EXHIBIT 8.1

                            [Akin Gump letterhead]
                        1900 Pennzoil Place-South Tower
                             711 Louisiana Street
                             Houston, Texas 77002


                                March 28, 2001


Board of Directors
Southern Mineral Corporation
1201 Louisiana, Suite 3350
Houston, TX  77002

Gentlemen:

     We have acted as counsel for Southern Mineral Corporation, a Nevada
corporation ("SOUTHERN MINERAL"), in connection with the Agreement and Plan of
Merger, dated January 24, 2001 (the "MERGER AGREEMENT") between Southern
Mineral, PetroCorp Incorporated, a Texas corporation ("PETROCORP"), and
PetroCorp Acquisition Company, a Delaware corporation ("PETROCORP ACQUISITION"),
pursuant to which Southern Mineral will be merged with and into PetroCorp
Acquisition.

     The discussion under the caption "Material U.S. Federal Income Tax
Consequences of the Merger" in the prospectus included in the Registration
Statement on Form S-4 of PetroCorp (File No. 333-54544) (the "REGISTRATION
STATEMENT") filed in respect of the transactions contemplated in the Merger
Agreement constitutes our opinion with respect to the matters set forth therein.
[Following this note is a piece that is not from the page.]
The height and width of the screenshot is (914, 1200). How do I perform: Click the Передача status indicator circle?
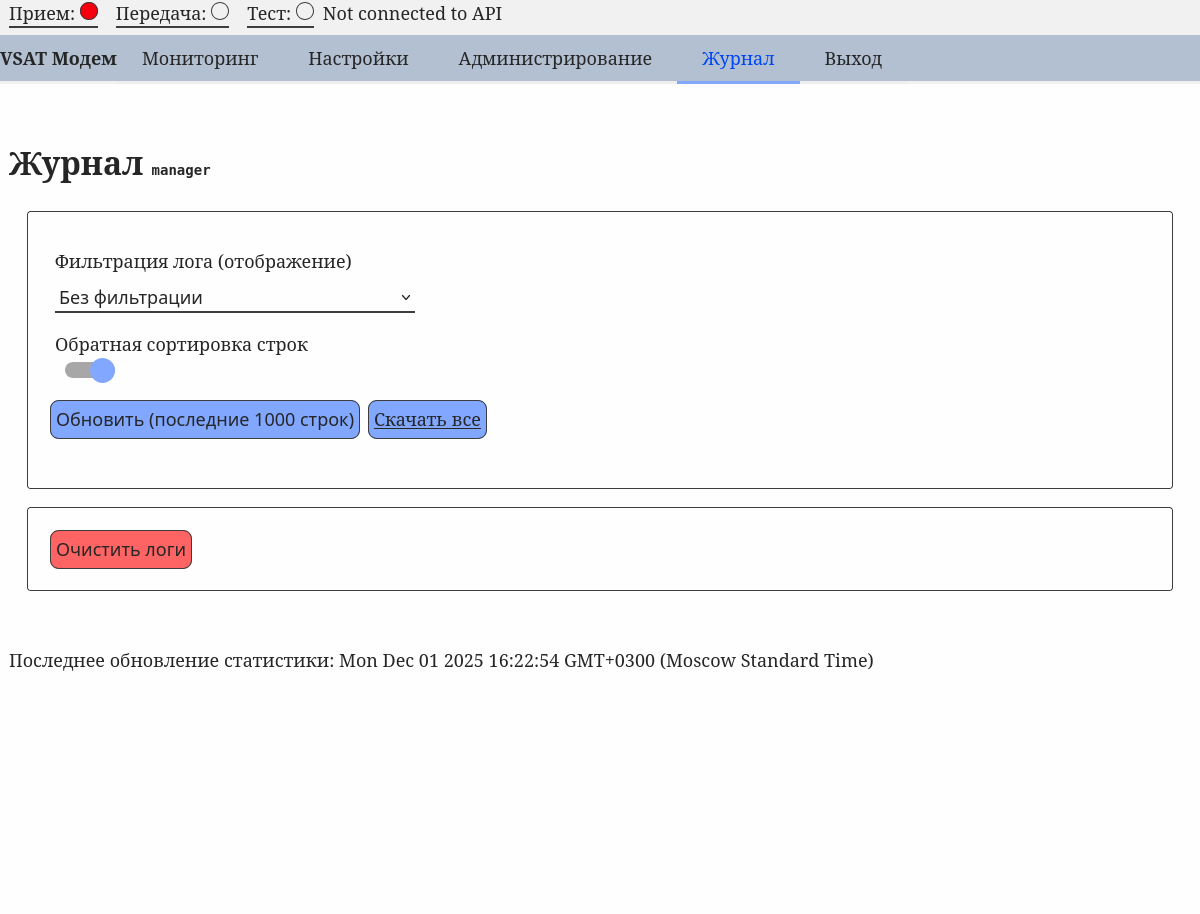[220, 11]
     We hereby consent to the references to our firm and this opinion contained
in the prospectus included in the Registration Statement. In giving this
consent, however, we do not admit that we are within the category of persons
whose consent is required under Section 7 of the Securities and Exchange Act of
1933, as amended and the rules and regulations of the Securities and Exchange
Commission thereunder


                              Very truly yours,

                              /s/  AKIN, GUMP, STRAUSS, HAUER & FELD, L.L.P.
                              --------------------------------------------------

                              Akin, Gump, Strauss, Hauer & Feld, L.L.P.